I've been trying to write a C++ application for a project and I ran into this issue. Basically:

class OBSClass
{
public:
    wstring ClassName;
    uint8_t Credit;
    uint8_t Level;
    
    OBSClass() : ClassName(), Credit(), Level() {}
    OBSClass(wstring name, uint8_t credit, uint8_t hyear)
    : ClassName(name), Credit(credit), Level(hyear)
    {}
};

In some other file:

vector<OBSClass> AllClasses;
...
AllClasses.push_back(OBSClass(L"Bilişim Sistemleri Mühendisliğine Giriş", 3, 1));
AllClasses.push_back(OBSClass(L"İş Sağlığı ve Güvenliği", 3, 1));
AllClasses.push_back(OBSClass(L"Türk Dili 1", 2, 1));
... (rest omitted, some of entries have non-ASCII characters like 'ş' and 'İ')
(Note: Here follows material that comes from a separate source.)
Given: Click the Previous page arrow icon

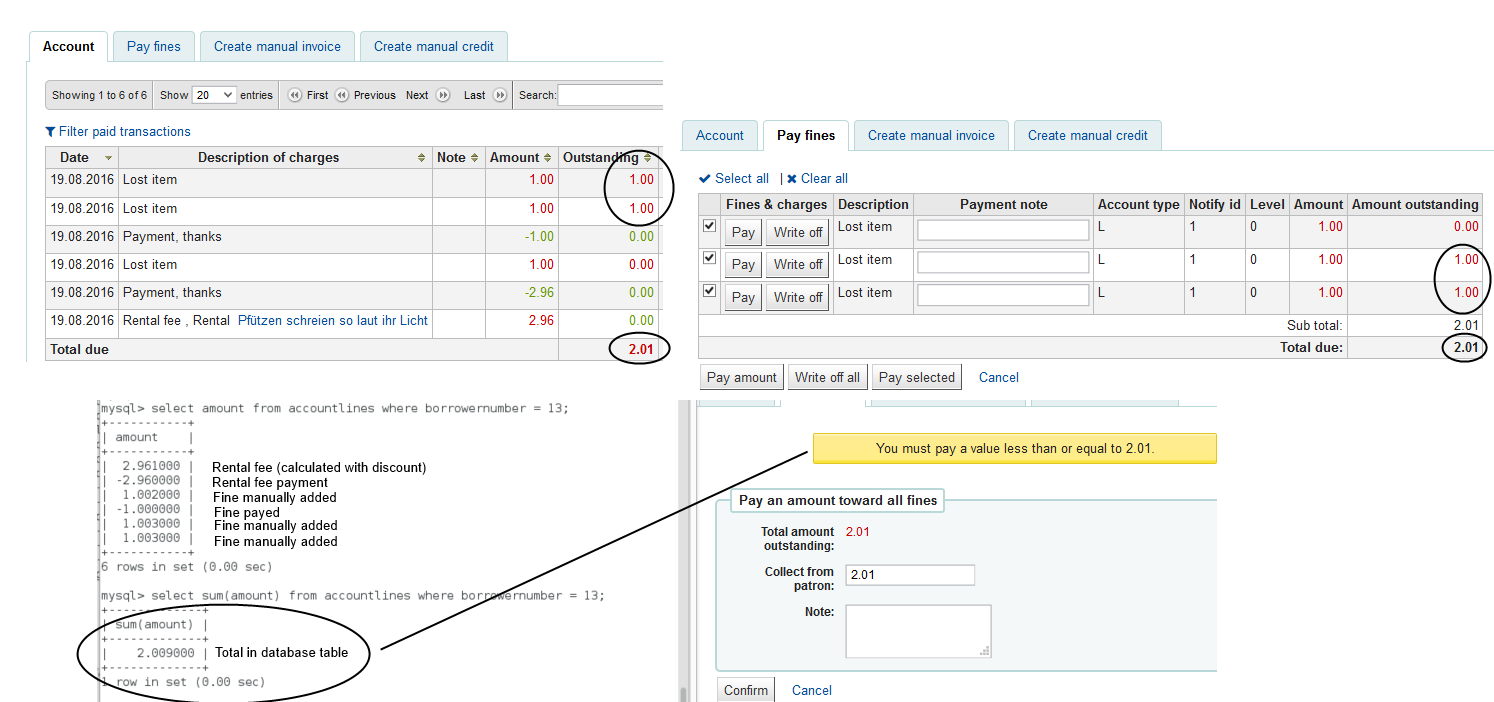Looking at the screenshot, I should pos(342,95).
I have a function basically outputs everything in AllClasses, the problem is wcout does not output as desired.

void PrintClasses()
{
    for (size_t i = 0; i < AllClasses.size(); i++)
    {
        wcout << "Class: " << AllClasses[i].ClassName << "\n";
    }
}

Output is 'Class: Bili' and nothing else. Program does not even tries to output other entries and just hangs. I am on windows using G++ 6.3.0. And I am not using Windows' cmd, I am using bash from mingw, so encoding will not be problem (or isn't it?). Any advice?
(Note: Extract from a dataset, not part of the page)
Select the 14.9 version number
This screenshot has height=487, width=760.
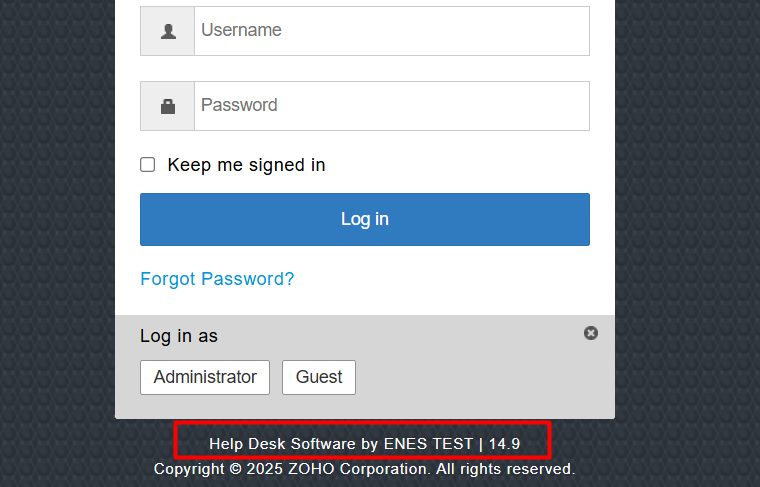click(504, 444)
Edit: Also source code encoding is not a problem, just checked it is UTF8, default of VSCode

Edit: Also just checked to find out if problem is with string literals.

wstring test;
wcin >> test;
wcout << test;

Entered some non-ASCII characters like 'ö' and 'ş', it works perfectly. What is the problem with wide string literals?

Edit: Here you go

#include <iostream>
#include <string>
#include <vector>

using namespace std;

vector<wstring> testvec;

int main()
{
    testvec.push_back(L"Bilişim Sistemleri Mühendisliğine Giriş");
    testvec.push_back(L"ıiÖöUuÜü");
    testvec.push_back(L"☺☻♥♦♣♠•◘○");
    for (size_t i = 0; i < testvec.size(); i++)
        wcout << testvec[i] << "\n";
    return 0;
}

Compile with G++: g++ file.cc -O3

This code only outputs 'Bili'. It must be something with the g++ screwing up binary encoding (?), since entering values with wcin then outputting them with wcout does not generate any problem.


Solution

  • The following code works for me, using MinGW-w64 7.3.0 in both MSYS2 Bash, and Windows CMD; and with the source encoded as UTF-8:

    #include <iostream>
    #include <locale>
    #include <string>
    #include <codecvt>
    
    int main()
    {
        std::ios_base::sync_with_stdio(false);
    
        std::locale utf8( std::locale(), new std::codecvt_utf8_utf16<wchar_t> );
        std::wcout.imbue(utf8);
    
        std::wstring w(L"Bilişim Sistemleri Mühendisliğine Giriş");
        std::wcout << w << '\n';
    }
    

    Explanation:

    • The Windows console doesn't support any sort of 16-bit output; it's only ANSI and a partial UTF-8 support. So you need to configure wcout to convert the output to UTF-8. This is the default for backwards compatibility purposes, though Windows 10 1803 does add an option to set that to UTF-8 (ref).
    • imbue with a codecvt_utf8_utf16 achieves this; however you also need to disable sync_with_stdio otherwise the stream doesn't even use the facet, it just defers to stdout which has a similar problem.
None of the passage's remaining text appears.